▶ **Instructions for the task**
Copy out every one of the rows below word for word, leaving out the pictures.

▶ **Data for this task**
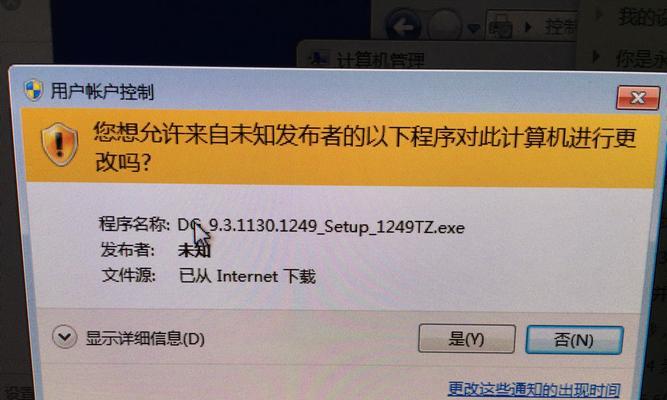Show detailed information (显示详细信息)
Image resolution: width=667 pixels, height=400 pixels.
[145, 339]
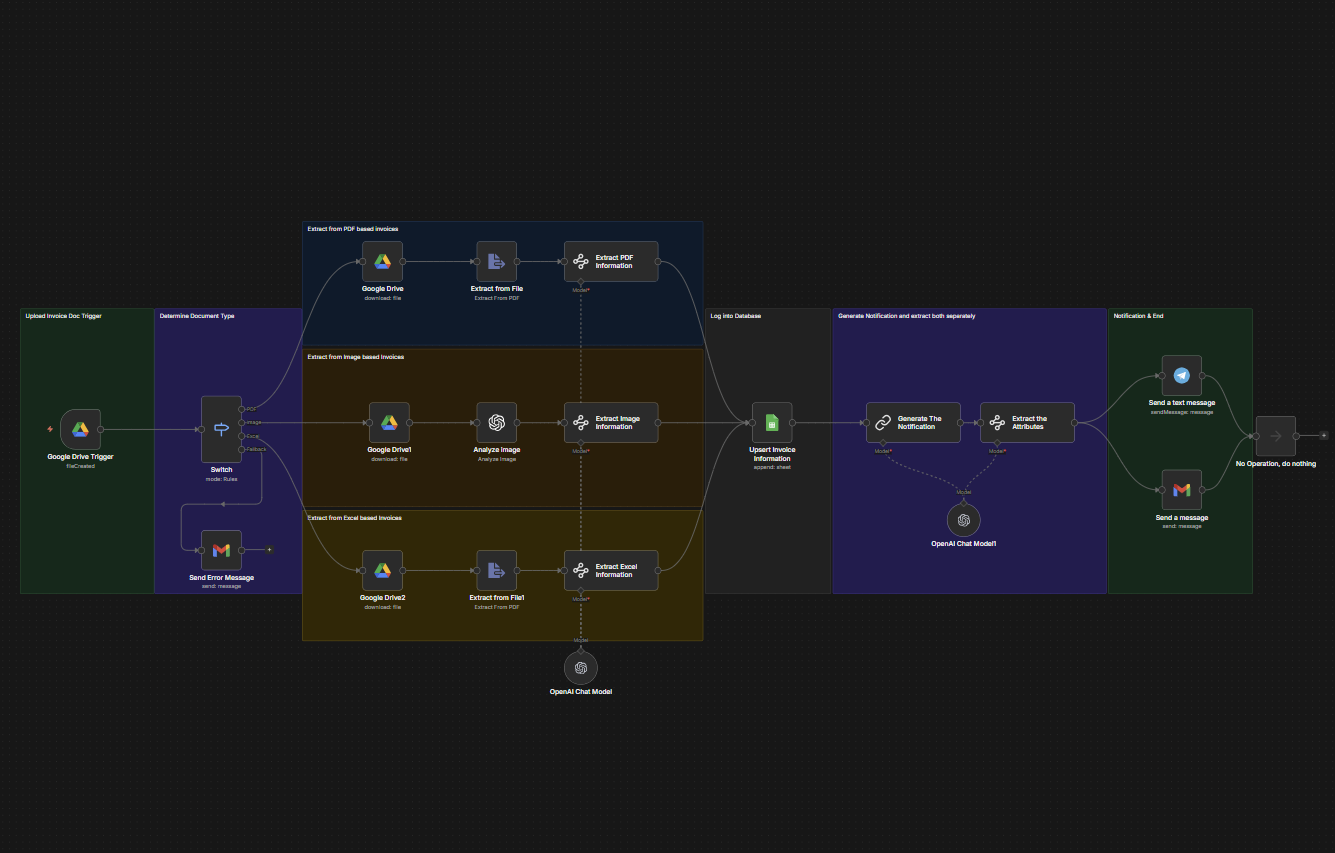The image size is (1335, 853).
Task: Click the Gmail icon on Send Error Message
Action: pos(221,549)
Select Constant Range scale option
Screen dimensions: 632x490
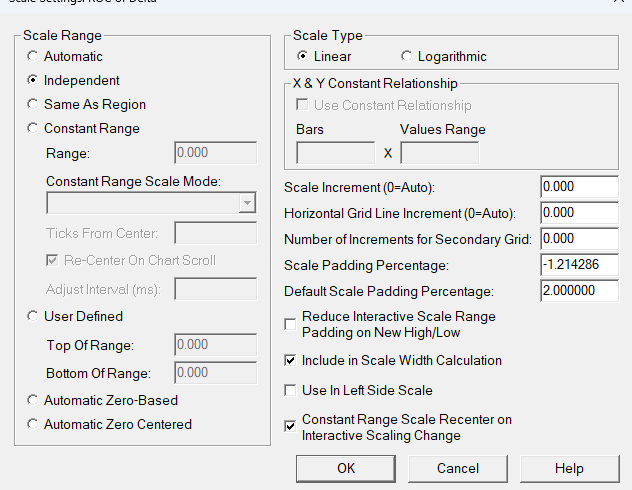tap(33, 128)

▶ **Solution below**
Show detailed information (显示详细信息)
Image resolution: width=667 pixels, height=400 pixels.
[145, 339]
The image size is (1335, 853).
Task: Click the Gmail icon on Send Error Message
Action: pos(221,549)
Select Constant Range scale option
Screen dimensions: 632x490
tap(33, 128)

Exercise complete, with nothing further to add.